Hardware Mapping (Default GPIOs)

Function	GPIO	Notes
Compressor Relay	16	Output
Fan Relay	17	Output
Humidity Demand	25	Input (Pull-up, Closed to GND = Demand)
Bucket Sensor	26	Input (Pull-up, Closed to GND = OK)
Temp Sensor (NTC)	35	ADC Input (Biased with 12k resistor)
Running LED	15	Output
Defrost LED	4	Output
Bucket LED	19	Output
Boot Button	0	Standard ESP32 boot pin

Setup & Run

1. Build and Upload

Connect your ESP32-EVB and use the Pio Pluign to build and upload the firmware. You need to hold the Boot button and reset the board to enter bootloader mode to upload the firmware.

2. WiFi Configuration

On the first boot, or if the saved WiFi is unavailable, the ESP32 will start an Access Point named ESP32-Dehumidifier (or similar). Connect to it and follow the portal to configure your WiFi credentials.

3. Web Interface

Once connected to your network, find the ESP32's IP address (visible in the Serial monitor at 115200 baud).

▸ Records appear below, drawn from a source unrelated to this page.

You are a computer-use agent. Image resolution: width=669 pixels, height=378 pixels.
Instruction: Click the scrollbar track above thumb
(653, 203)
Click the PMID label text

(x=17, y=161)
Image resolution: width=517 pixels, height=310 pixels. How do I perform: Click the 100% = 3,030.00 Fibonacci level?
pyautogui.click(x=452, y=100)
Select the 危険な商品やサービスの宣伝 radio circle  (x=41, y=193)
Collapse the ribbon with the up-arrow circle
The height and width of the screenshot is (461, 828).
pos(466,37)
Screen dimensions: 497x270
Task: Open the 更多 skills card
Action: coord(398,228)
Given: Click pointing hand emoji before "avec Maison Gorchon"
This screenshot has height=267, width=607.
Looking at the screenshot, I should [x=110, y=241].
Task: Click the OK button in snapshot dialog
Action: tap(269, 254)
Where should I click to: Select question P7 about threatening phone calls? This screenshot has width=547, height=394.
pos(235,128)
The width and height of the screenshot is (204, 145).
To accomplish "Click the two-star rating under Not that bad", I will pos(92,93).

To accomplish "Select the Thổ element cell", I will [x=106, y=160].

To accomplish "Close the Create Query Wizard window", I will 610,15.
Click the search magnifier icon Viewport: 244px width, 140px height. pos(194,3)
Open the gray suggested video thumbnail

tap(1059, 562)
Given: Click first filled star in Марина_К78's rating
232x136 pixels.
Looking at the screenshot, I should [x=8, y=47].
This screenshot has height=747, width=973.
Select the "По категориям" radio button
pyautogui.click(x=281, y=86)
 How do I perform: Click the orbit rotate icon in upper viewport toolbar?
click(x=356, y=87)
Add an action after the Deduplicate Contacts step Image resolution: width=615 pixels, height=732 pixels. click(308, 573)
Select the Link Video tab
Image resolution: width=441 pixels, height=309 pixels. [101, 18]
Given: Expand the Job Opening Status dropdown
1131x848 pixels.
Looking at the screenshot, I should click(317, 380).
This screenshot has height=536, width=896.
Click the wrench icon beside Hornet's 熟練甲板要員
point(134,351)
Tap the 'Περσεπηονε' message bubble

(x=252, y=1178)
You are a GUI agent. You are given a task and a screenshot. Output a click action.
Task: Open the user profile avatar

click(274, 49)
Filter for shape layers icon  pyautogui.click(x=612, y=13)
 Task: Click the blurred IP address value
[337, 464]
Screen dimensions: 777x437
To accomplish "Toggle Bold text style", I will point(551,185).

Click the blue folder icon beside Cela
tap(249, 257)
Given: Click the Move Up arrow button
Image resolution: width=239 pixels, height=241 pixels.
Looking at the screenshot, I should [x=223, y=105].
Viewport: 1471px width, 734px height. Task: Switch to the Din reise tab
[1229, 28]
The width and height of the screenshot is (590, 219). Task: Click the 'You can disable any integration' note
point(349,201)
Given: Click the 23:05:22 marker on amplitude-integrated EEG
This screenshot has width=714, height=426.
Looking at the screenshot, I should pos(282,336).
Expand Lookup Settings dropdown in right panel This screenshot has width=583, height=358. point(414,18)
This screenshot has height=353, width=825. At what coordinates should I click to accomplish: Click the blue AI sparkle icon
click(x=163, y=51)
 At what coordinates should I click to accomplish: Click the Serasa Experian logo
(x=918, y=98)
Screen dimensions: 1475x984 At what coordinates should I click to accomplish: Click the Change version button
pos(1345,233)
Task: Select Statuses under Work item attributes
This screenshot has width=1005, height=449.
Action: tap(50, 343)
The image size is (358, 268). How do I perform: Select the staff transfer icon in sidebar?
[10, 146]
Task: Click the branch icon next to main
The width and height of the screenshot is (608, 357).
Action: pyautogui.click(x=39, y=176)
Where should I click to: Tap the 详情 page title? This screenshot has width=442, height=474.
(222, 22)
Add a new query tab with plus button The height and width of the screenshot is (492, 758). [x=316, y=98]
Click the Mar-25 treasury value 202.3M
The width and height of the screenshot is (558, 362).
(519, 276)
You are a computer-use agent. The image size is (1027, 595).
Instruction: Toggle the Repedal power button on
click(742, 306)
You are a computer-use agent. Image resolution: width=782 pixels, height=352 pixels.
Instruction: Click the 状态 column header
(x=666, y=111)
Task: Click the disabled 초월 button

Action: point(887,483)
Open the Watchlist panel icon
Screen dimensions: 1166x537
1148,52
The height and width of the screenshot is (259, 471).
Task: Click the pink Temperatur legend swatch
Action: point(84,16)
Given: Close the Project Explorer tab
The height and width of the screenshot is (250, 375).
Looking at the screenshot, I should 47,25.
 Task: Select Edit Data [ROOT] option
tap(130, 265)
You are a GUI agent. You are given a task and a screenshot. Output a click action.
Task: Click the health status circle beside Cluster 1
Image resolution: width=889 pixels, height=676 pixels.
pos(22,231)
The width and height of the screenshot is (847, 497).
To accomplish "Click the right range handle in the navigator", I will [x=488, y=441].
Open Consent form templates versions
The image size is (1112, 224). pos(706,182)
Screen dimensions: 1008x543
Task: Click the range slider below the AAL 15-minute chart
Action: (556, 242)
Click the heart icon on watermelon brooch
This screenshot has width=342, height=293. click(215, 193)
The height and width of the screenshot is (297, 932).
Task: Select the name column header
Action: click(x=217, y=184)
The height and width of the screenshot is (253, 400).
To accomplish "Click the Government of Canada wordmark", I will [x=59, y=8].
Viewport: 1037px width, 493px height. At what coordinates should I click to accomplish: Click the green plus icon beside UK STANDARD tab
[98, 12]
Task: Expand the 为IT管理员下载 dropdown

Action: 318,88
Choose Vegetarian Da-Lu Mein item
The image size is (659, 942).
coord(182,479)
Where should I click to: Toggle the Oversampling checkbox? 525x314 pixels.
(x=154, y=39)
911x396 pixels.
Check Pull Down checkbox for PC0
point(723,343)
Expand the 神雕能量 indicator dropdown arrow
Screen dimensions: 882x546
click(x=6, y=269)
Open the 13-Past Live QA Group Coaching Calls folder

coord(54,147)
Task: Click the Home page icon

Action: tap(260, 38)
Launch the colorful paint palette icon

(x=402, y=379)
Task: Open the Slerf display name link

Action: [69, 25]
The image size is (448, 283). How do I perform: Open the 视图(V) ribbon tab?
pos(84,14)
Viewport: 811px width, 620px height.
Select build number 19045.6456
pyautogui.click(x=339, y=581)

• Dashboard: http://<device-ip>/
• OTA Update: http://<device-ip>/update
• Status API: http://<device-ip>/api/status

Configuration

Most parameters can be adjusted via the Web UI:

• Defrost Stop Temp: Temperature at which defrost ends.
• Defrost Restart Temp: Temperature at which normal operation resumes.
• Fallback Timing: Run/Rest durations if the sensor fails.

Finite State Machine (FSM) States

• ST_IDLE: No demand or bucket is full.
• ST_ANTI_SHORT: Waiting for the minimum compressor-off time to expire.
• ST_STARTING_COMP: Compressor is on, waiting for fan lead time.
• ST_RUNNING: Both compressor and fan are running.
• ST_DEFROST: Compressor off, fan running to clear ice.
• ST_FAN_LAG: Compressor off, fan continues for the lag duration.

License

This project is licensed under the MIT License - see the LICENSE file for details.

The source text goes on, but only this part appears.